■ Set problem A
Name every comic book writer or artist mentioned in the Deathstroke article.
■ Set problem B
Reproduce everything in the Deathstroke article from "With the super-villain" down to "own cold-blooded merc.".

[START Excerpt to read]

'Deathstroke: Rebirth' Dives Into The Frightening Mind Of a Killer
"I think Deathstroke is a villain. Period."
With the super-villain ensemble Suicide Squad making bank at the box office and Marvel and 20th Century Fox’s Deadpool going forward with a confirmed sequel, we’re experiencing a surge in interest regarding comic book antiheroes. It hasn’t been too long since we last saw Slade Wilson, a.k.a. Deathstroke, but now is as good a time as any for DC to spotlight its own cold-blooded merc.
Slade took on Olympian titans in Tony S. Daniel’s Deathstroke: God Killer last year, but now as a part of DC’s Rebirth, Deathstroke returns to a ground war, the kind of fight he knows best. But Deathstroke: Rebirth #1, out now on shelves and written by Christophe Priest (Black Panther) and illustrator Carlo Pagulayan (Marvel’s Agents of Atlas), is going outside the battlefield and inside his killer instinct.
“Instead of just fights and blood-letting, we’re really trying to get inside Slade’s head and explore what is it that makes or motivates a villain,” explains Priest in a phone interview with Inverse. “Really get inside the mind of a killer, about this deeply disturbed person and the challenges his lifestyle presents for his family, and for his friends.”

[END Excerpt to read]
[START Data block]

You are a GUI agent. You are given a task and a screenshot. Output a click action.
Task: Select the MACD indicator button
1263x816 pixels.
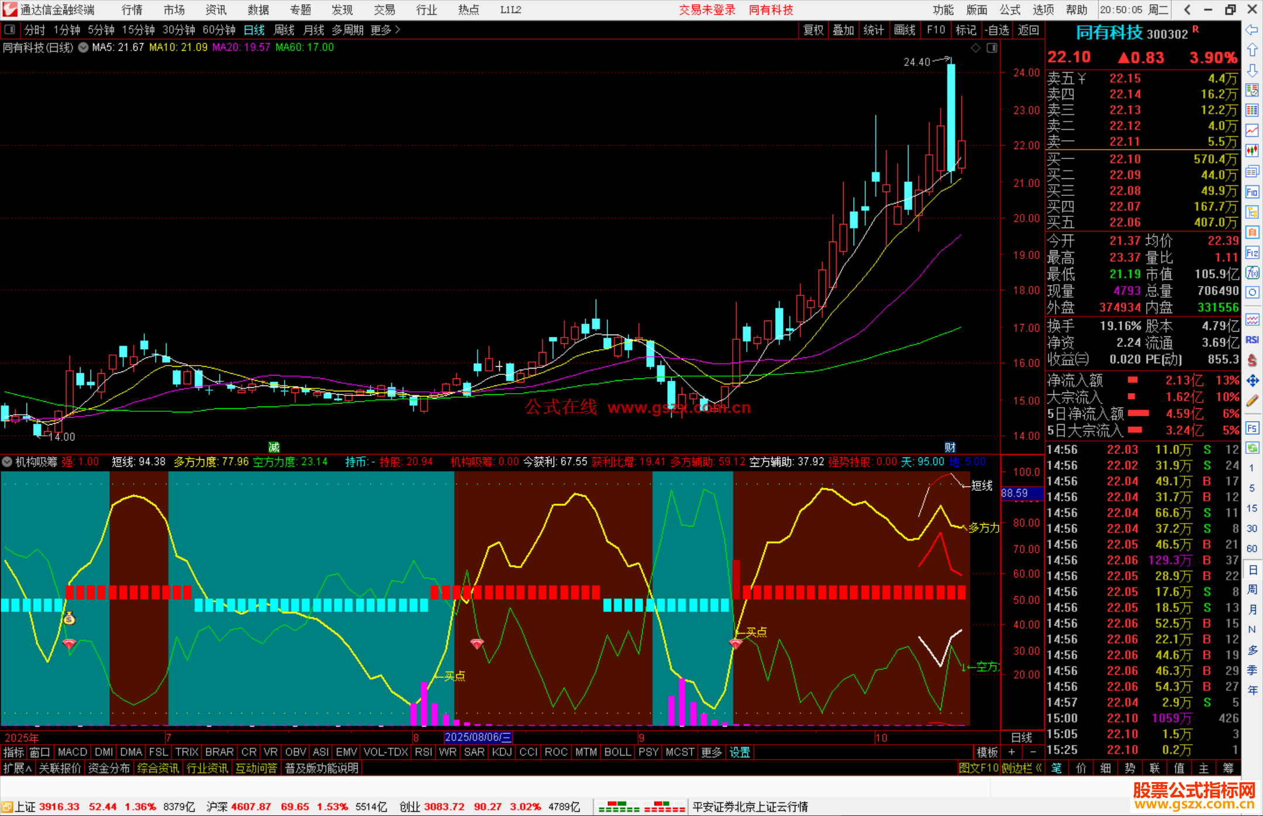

[END Data block]

■ Response A
Tony S. Daniel, Christophe Priest, Carlo Pagulayan

■ Response B
With the super-villain ensemble Suicide Squad making bank at the box office and Marvel and 20th Century Fox’s Deadpool going forward with a confirmed sequel, we’re experiencing a surge in interest regarding comic book antiheroes. It hasn’t been too long since we last saw Slade Wilson, a.k.a. Deathstroke, but now is as good a time as any for DC to spotlight its own cold-blooded merc.